Pass-by-copy is a parameter passing mechanism that only applies to objects, not to abstractions. It makes no sense to copy an abstraction; you can’t make a copy of the number five. There is just one number five and it isn’t the same as anything else. You can make a copy of a representation of the number, but the representation is not the number. So if you pass a value to a formal parameter that is declared as pass-by-copy, it should be treated as pass-by-value.

Pass-by-copy is actually a useful mechanism to consider for Unobtainabol. It can be used in situations where you do not want to change the object and it is not convenient or not possible to to send the object itself. For example in a remote procedure call to another machine, you might want to copy the arguments that are objects.

Since pass-by-copy is a sort of variation of pass-by-value, it suggests the existence of a similar variation of pass-by-result, where the value of the formal parameter at the end of the call would be copied back into the actual parameter. We might call such mechanism pass-by-copy-result and pass-by-copy-value-result.

Pass-by-reference-const

In C++, objects are structs. And as I said above, structs are a special case; they do not use pass-by-value as other C++ types do, instead they use pass-by-copy. This doesn’t work very well if you want the called function to modify the object because it only can modify a copy of the object that you pass it, leaving the original untouched.

C gets around this unfortunate circumstance by using pointers. In C++ you can do the same, but pointers are a rather low-level and hazardous feature so the makers of C++ wanted to reduce the places where they had to be used. So C++ has call-by-reference, and when you want to pass an object to be modified in C++, you can pass it by reference.

In many cases, a function takes an object as a parameter but does not change the object in any way.
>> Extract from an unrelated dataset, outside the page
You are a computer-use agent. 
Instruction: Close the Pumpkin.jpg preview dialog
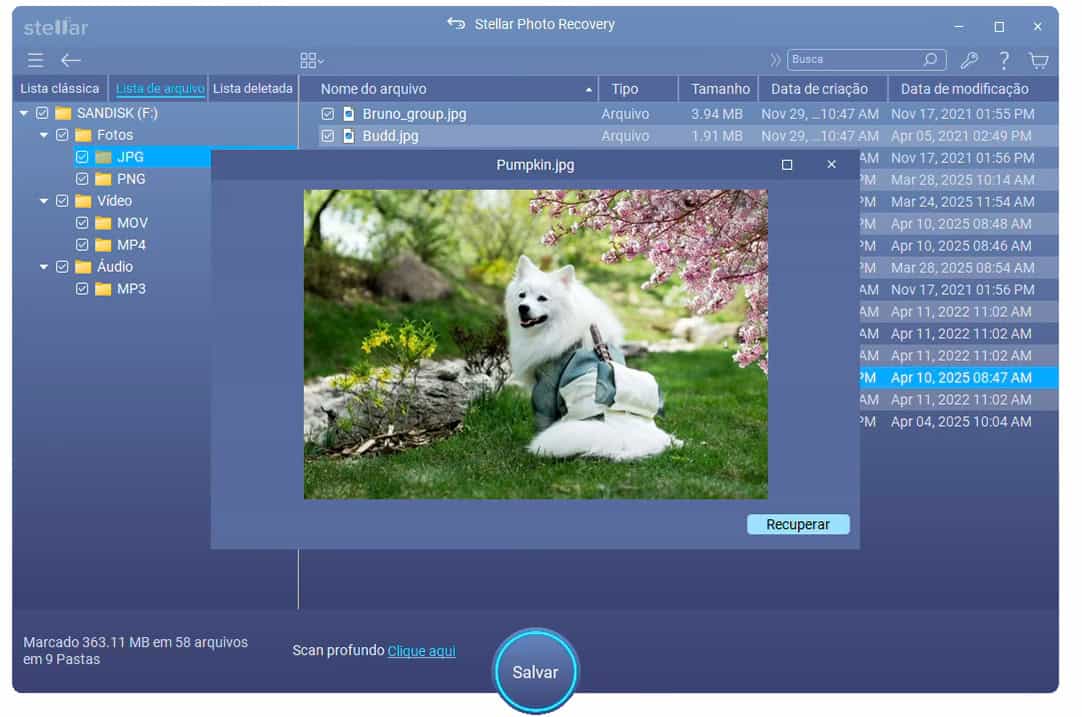pos(831,165)
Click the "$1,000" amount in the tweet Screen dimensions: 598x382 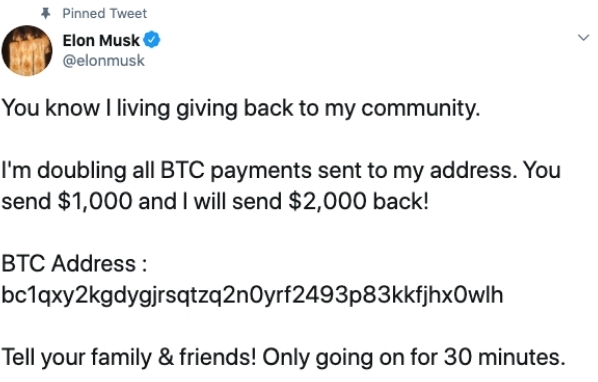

It is useful, both to compiler writers and to users of the function, to be able to guarantee this to the caller of the function. You can do this with pass-by-copy, but pass-by-copy is expensive for large objects. So C++ encourages the use of pass-by-reference-const, which is pass-by-reference with a const declaration to prevent changing the thing referenced.
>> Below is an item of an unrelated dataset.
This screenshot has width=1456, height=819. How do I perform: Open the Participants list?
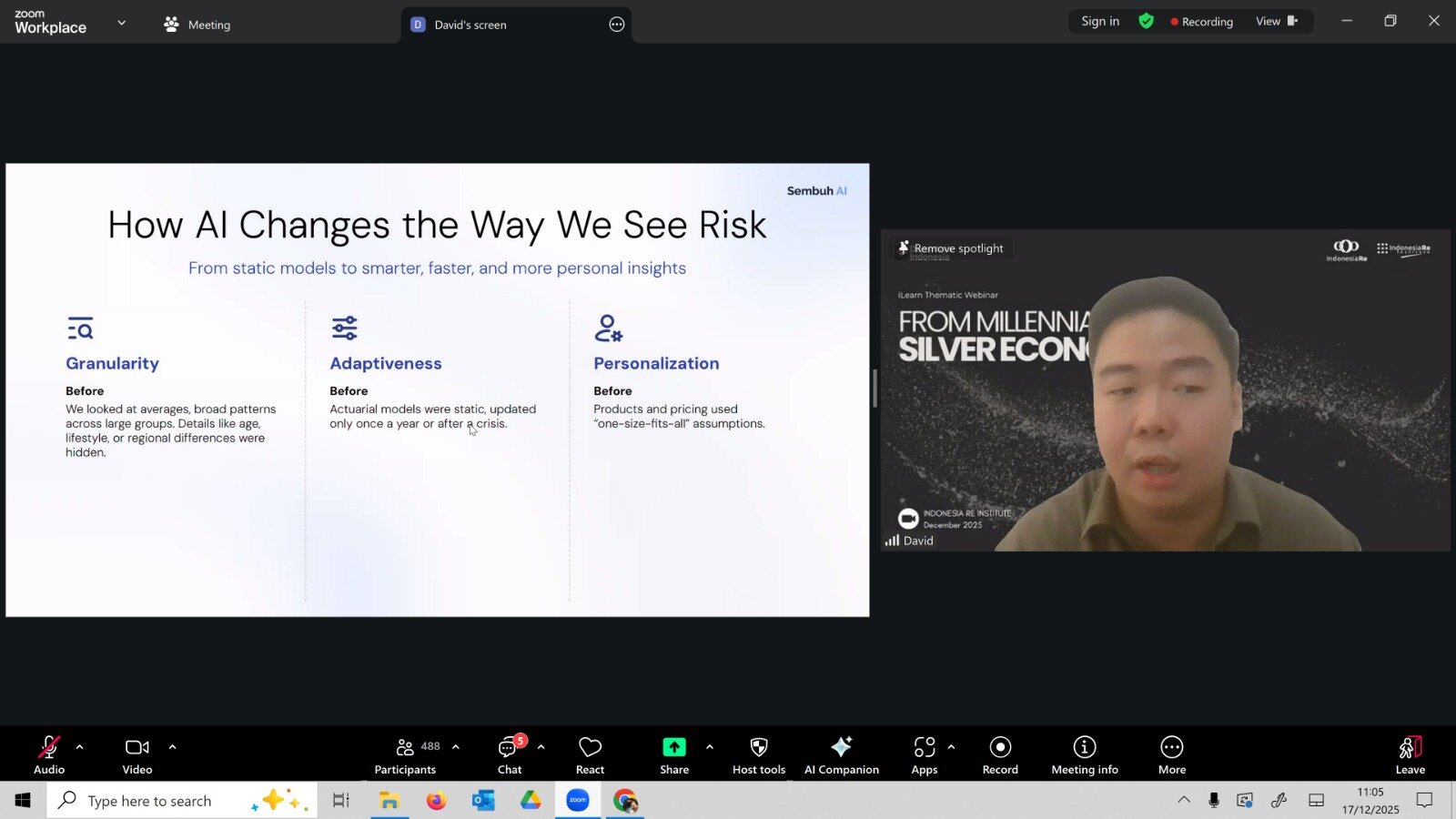(x=406, y=755)
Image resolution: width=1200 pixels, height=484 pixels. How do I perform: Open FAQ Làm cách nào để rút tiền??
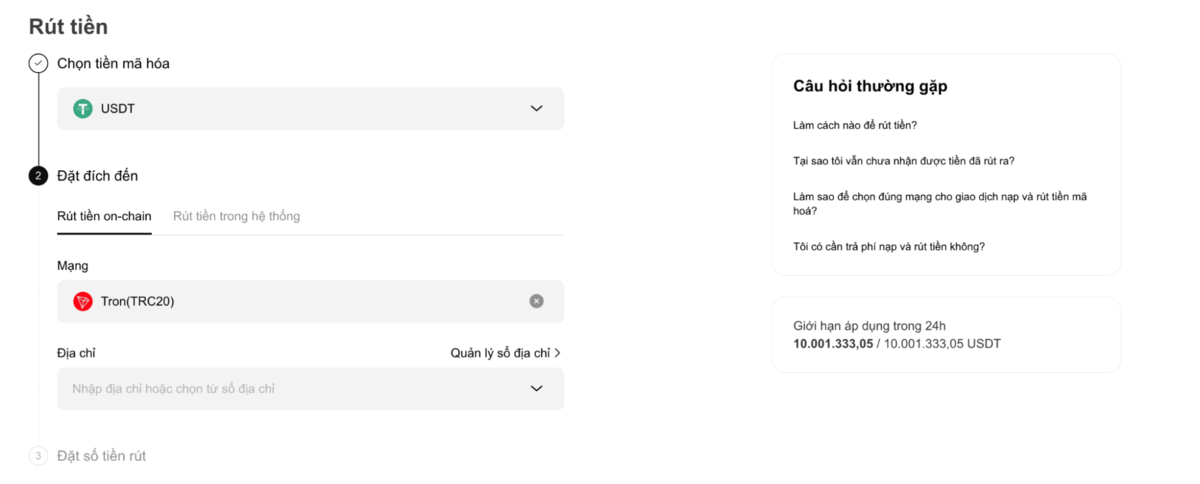[x=855, y=125]
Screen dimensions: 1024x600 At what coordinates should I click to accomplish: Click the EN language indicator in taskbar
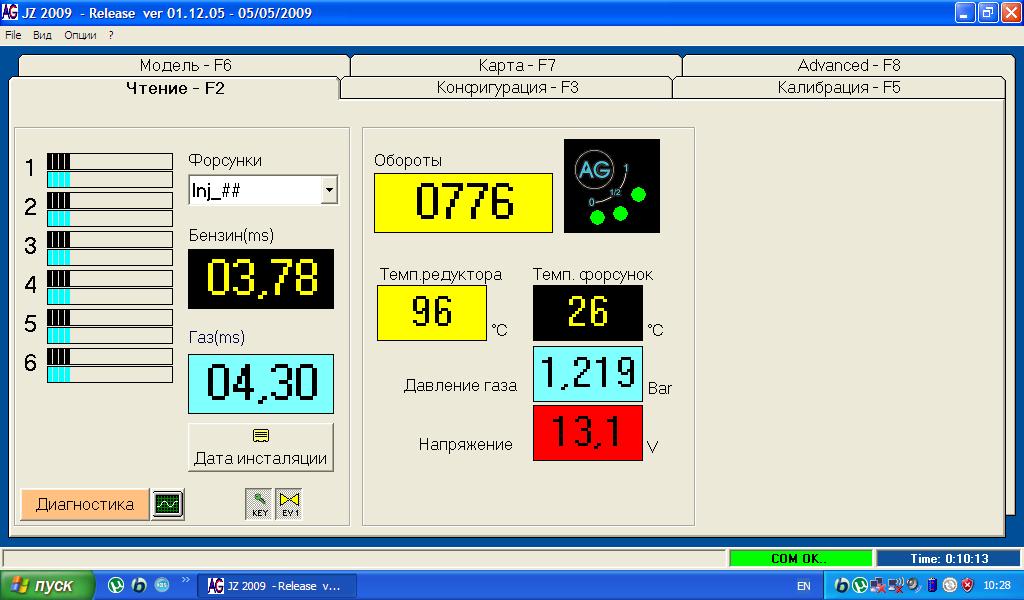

In fact, it is common among programmers who know what they are doing to use pass-by-reference-const as an optimization, not only for objects but also for abstractions with a large representation. For example if you wrote an immutable set class to represent fixed sets, you would have to make sure that no callee ever changed it but you also would want an efficient way of passing these things around. So you could pass them by reference-const.

This is the sort of low-level hackery that is not necessary in Unobtainabol. In Unobtainabol, you don’t pass something by reference unless you really want to create an alias for some reason. You don’t worry about efficient parameter passing because the language translator handles that. An abstraction that has large representations will be passed around as a pointer under the covers and the programmer never has to think about it; he just passes it by value.

Unobtainabol does have a way to declare that a formal parameter that takes an object will not modify the object --such things are useful for writing clean code. But the programmer doesn’t have to worry whether it gets passed by copy or by pointer in those cases. The language translator picks a good way to do it.

Unobtainabol might even implement under the covers a form of pass-by-copy-on-write, which passes an object by value, but with the protocol that if the callee decides to change the formal parameter, a copy is made first.